* **Work to complete**:
Count the lines of the data below that contain the string "height", treating uppercase and lowercase as different. Reply with the number alone.

* **Data supplied**:
■ ■ ■

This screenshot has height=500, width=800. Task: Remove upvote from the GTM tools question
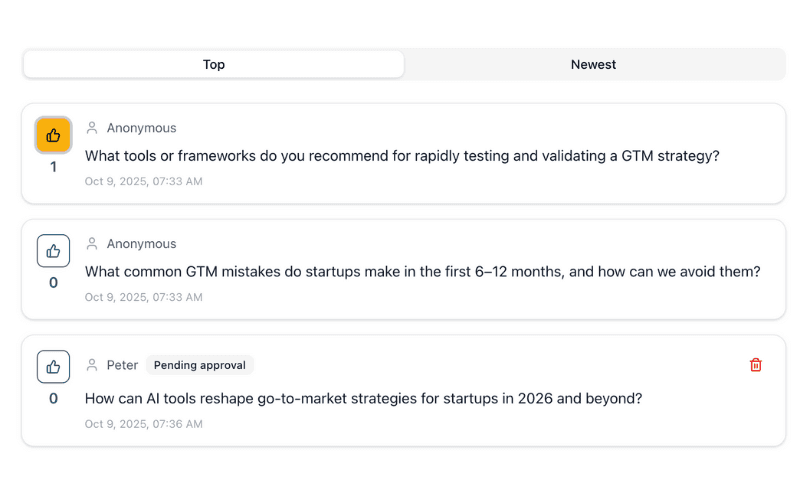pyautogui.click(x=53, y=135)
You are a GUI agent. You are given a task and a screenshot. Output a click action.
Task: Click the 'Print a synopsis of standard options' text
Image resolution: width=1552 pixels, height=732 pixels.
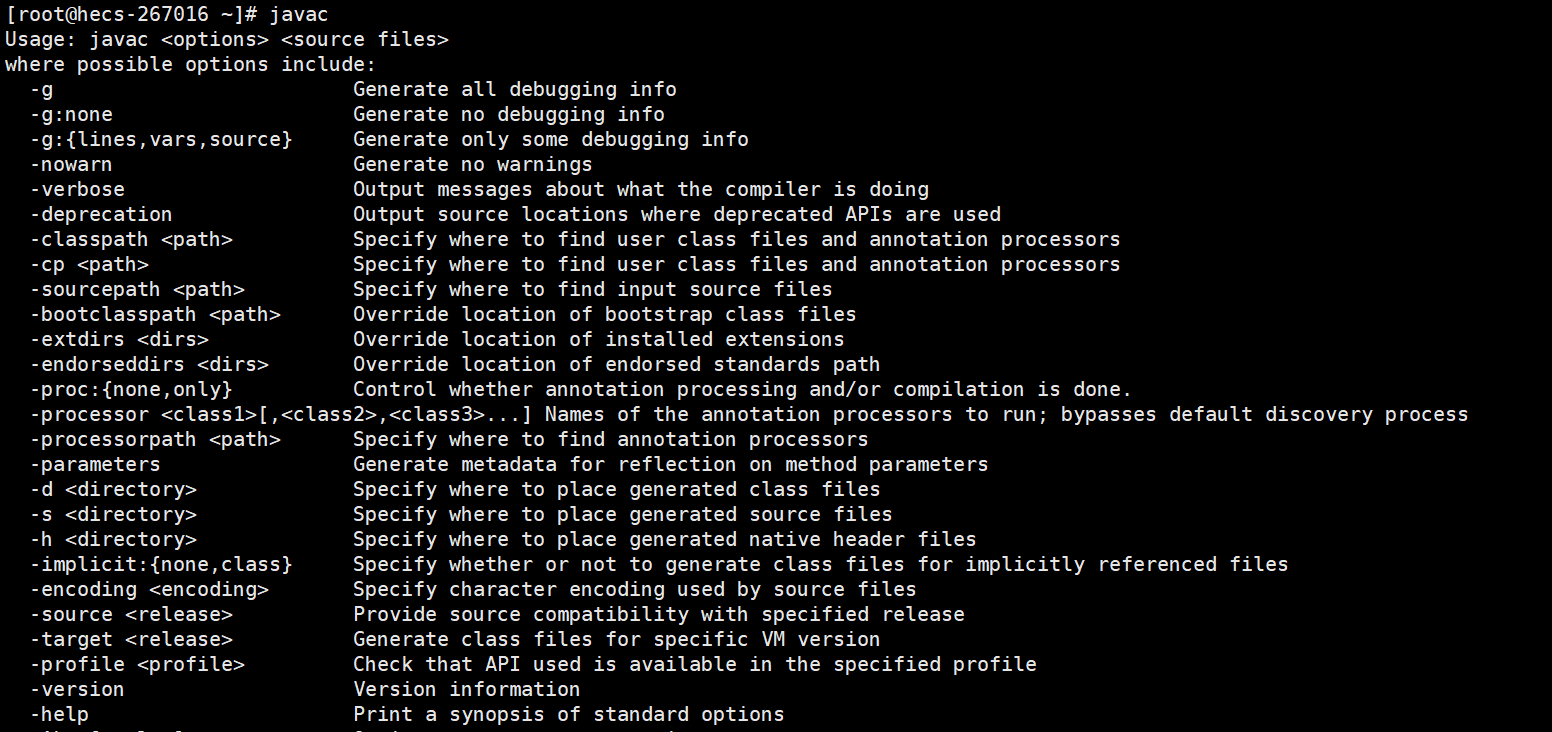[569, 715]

■ ■ ■

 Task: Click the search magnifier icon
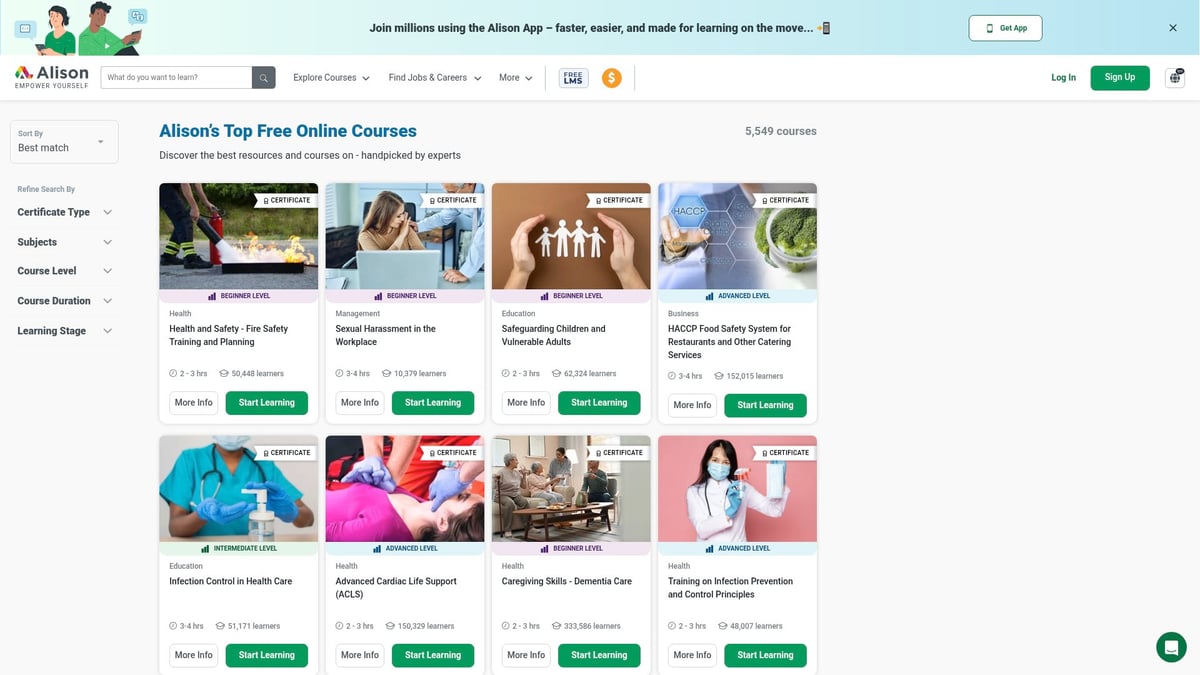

■ ■ ■

* **The reply**:
2